Can someone explain the differences to me? I was on the akc website but it kind of stunk going back and forth from screen to screen so I'm just asking the experts here. 

Does the CGC need to be completed before you start on the CD? Does it help if you do the CGC first?


----------



## LibertyME (Jan 6, 2007)

no your dog doesnt have to test for his CGC (Canine Good Citizen) certificate before earning a CD (Companion Dog) title.
please...there are no stupid questions!!!!!


----------



## AcesWild (Nov 29, 2008)

Spam/hijack - is there a link on the akc or ukc that has the different stages of the titles?
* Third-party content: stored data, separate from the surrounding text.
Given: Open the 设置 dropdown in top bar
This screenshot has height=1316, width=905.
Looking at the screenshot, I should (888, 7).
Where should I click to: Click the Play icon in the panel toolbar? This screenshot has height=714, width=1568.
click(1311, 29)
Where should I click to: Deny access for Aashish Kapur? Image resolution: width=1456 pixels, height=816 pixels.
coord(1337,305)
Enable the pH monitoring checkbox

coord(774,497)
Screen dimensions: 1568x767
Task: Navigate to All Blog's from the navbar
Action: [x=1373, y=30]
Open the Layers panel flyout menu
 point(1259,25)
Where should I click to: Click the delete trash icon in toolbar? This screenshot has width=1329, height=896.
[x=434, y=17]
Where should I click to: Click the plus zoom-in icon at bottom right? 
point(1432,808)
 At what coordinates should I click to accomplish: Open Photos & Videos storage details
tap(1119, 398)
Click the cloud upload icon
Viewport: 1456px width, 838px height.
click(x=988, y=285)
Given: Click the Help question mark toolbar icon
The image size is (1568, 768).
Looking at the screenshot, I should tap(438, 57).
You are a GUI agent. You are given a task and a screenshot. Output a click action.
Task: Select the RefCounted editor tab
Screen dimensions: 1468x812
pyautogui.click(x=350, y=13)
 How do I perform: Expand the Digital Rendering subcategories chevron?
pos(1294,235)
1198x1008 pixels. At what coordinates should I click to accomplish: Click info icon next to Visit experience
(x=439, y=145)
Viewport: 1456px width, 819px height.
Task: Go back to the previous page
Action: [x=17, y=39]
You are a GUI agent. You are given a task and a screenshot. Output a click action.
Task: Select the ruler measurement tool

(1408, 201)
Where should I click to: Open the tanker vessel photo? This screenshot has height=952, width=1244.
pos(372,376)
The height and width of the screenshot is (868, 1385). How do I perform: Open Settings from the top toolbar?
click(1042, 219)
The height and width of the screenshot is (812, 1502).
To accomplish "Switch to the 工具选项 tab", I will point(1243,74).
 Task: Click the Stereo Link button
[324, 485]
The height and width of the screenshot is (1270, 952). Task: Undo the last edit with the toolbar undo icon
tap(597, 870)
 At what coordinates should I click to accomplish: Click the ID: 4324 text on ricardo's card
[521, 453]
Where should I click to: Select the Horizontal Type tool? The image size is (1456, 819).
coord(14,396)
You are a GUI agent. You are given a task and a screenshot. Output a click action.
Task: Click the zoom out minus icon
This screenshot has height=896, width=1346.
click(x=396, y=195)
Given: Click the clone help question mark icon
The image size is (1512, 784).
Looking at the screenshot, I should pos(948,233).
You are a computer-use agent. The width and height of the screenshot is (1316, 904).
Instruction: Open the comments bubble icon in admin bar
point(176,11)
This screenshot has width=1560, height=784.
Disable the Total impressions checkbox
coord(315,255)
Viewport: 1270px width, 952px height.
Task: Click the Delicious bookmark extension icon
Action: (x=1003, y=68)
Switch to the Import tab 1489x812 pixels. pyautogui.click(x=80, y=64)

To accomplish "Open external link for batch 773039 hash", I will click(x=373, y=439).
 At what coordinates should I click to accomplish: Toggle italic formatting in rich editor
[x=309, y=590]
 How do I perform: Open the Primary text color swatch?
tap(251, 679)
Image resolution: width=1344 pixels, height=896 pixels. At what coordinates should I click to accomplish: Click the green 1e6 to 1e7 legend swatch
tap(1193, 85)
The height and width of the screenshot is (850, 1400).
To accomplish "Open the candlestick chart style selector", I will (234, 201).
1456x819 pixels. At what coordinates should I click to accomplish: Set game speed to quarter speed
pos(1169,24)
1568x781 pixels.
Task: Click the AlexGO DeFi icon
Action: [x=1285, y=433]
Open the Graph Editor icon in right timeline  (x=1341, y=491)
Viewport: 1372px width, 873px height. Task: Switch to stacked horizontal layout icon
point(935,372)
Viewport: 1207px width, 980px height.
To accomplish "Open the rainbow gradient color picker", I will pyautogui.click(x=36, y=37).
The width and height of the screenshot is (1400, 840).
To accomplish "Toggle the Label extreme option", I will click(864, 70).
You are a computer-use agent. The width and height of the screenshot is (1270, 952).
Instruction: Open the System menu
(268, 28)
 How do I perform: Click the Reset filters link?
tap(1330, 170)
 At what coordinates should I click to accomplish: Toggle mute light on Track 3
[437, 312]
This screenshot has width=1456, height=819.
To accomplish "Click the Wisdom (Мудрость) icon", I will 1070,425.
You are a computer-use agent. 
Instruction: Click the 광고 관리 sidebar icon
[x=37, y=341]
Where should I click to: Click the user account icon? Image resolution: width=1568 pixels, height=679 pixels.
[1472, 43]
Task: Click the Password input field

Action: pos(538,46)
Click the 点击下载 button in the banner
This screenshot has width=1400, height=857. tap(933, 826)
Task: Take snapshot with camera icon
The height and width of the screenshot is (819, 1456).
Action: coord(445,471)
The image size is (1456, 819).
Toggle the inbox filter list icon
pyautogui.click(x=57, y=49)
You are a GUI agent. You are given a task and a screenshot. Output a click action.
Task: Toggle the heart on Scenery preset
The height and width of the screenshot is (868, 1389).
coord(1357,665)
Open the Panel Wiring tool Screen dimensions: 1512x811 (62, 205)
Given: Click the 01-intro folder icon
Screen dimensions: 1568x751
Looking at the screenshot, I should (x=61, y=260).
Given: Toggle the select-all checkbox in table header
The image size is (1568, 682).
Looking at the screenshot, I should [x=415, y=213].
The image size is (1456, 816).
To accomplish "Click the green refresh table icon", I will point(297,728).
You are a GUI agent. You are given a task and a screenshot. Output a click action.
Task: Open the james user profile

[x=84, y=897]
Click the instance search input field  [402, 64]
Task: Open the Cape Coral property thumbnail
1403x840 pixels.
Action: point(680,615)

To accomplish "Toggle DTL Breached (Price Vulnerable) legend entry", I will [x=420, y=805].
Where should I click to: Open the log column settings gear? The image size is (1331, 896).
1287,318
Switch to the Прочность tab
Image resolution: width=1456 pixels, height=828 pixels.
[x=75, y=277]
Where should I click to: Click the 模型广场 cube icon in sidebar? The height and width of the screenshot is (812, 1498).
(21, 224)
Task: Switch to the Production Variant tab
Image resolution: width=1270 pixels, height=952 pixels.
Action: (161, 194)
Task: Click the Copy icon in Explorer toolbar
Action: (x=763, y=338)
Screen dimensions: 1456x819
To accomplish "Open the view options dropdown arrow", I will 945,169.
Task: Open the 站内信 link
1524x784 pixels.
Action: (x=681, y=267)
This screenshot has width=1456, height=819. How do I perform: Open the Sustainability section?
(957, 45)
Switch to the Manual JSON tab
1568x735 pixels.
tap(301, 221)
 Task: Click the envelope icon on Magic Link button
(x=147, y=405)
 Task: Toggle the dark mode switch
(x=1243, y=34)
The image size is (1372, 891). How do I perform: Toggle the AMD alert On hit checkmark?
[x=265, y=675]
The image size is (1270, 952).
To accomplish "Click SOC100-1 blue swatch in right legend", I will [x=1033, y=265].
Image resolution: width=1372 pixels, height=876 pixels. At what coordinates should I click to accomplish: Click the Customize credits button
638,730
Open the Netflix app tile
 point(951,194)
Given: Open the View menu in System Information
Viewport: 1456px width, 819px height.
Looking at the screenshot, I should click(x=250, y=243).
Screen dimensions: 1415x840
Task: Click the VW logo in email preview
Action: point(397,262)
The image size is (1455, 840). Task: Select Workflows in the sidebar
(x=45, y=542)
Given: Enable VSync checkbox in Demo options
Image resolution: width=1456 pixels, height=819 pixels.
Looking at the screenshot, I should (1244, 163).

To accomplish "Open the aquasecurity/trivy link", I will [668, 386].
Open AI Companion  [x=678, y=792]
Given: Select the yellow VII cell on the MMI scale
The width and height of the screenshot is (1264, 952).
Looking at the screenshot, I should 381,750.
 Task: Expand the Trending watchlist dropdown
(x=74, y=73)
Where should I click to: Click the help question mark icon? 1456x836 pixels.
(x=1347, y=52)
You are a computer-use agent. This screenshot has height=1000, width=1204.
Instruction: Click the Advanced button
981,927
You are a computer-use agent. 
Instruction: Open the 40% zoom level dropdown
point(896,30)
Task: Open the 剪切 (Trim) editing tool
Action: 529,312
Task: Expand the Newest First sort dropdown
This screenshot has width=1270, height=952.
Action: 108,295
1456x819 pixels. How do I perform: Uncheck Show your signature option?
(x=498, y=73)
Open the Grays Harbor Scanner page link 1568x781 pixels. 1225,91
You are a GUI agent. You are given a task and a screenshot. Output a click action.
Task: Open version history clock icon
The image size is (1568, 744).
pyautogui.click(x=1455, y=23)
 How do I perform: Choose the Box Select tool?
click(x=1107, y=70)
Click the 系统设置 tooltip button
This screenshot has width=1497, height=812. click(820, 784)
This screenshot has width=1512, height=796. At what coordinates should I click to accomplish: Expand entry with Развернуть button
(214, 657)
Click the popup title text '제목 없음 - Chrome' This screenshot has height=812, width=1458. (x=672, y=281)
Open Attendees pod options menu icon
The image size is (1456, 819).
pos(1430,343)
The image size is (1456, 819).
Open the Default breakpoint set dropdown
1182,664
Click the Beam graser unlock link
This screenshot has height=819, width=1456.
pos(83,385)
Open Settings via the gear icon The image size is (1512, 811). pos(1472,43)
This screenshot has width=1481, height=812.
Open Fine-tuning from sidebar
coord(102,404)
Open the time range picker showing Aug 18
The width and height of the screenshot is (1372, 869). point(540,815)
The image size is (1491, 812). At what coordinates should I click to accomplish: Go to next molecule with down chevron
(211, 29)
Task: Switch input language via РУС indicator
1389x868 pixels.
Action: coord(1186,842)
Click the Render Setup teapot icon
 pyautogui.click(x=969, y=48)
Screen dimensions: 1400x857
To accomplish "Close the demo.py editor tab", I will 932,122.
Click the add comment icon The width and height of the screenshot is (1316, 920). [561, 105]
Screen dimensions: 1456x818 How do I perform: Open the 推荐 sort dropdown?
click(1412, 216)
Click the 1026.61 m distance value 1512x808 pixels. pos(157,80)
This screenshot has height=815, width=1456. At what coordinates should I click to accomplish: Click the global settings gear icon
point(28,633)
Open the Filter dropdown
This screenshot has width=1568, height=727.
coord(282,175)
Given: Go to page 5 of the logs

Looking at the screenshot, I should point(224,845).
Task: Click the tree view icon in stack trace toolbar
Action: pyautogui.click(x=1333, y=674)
ie for a CD you have to do x,y,z

does that make sense?


----------



## khoch4 (Apr 15, 2009)

Here's what I found earlier...

http://www.akc.org/events/obedience/getting_started.cfm


----------



## LibertyME (Jan 6, 2007)

there is a TON of information on the AKC site....the rules for each title...an EXACT description of the different exercises....measurements for regulation jumps for obedience... etc.etc...holler if you need help finding something specific


----------



## AcesWild (Nov 29, 2008)

I' looking for Rally and obedience mostly....I know you have to score something or other. I took a class called Breeds and behaviors and they gave it to us but the professor annoyed me and made me never want to do akc events soooo i got rid of it, now of course reconsidering it.


----------



## AcesWild (Nov 29, 2008)

Found it. Is there the stations some where for rally?


----------



## FlyingQuizini (Oct 24, 2006)

If you keep looking around on the AKC site, yes, you should be able to find a list of Rally station signs. Or Google Rally Station Signs and you'll find them.


----------



## AcesWild (Nov 29, 2008)

Excellent so it really could be random ones. Found them! thanks. Moxie can do most of the, she's not good st ll of them because sheliked to be infront rather than to the side of me when sitting /laying down


----------



## bizzy (Mar 30, 2007)

The CGC is more of a basic manners test. Where as a CD is the basic level obediance title. You do not need one for the other.


----------



## AcesWild (Nov 29, 2008)

If a club holds obedience and it's like a terrier club would you be able to enter a golden?


----------



## bizzy (Mar 30, 2007)

Most likely yes. The only execptions are breed national show. They sometimes have breed specific OB trials as part of their national show. Otherwise OB is all breed regardless of the club hosting it


----------



## Mighty Casey and Samson's Mom (Jul 16, 2008)

In Canada the CGN, which is the same, is not the prerequisite for any further obedience work. It is an excellent first step toward a CD or RN though! A great first step for people like me, who had never done any dog activities before.


----------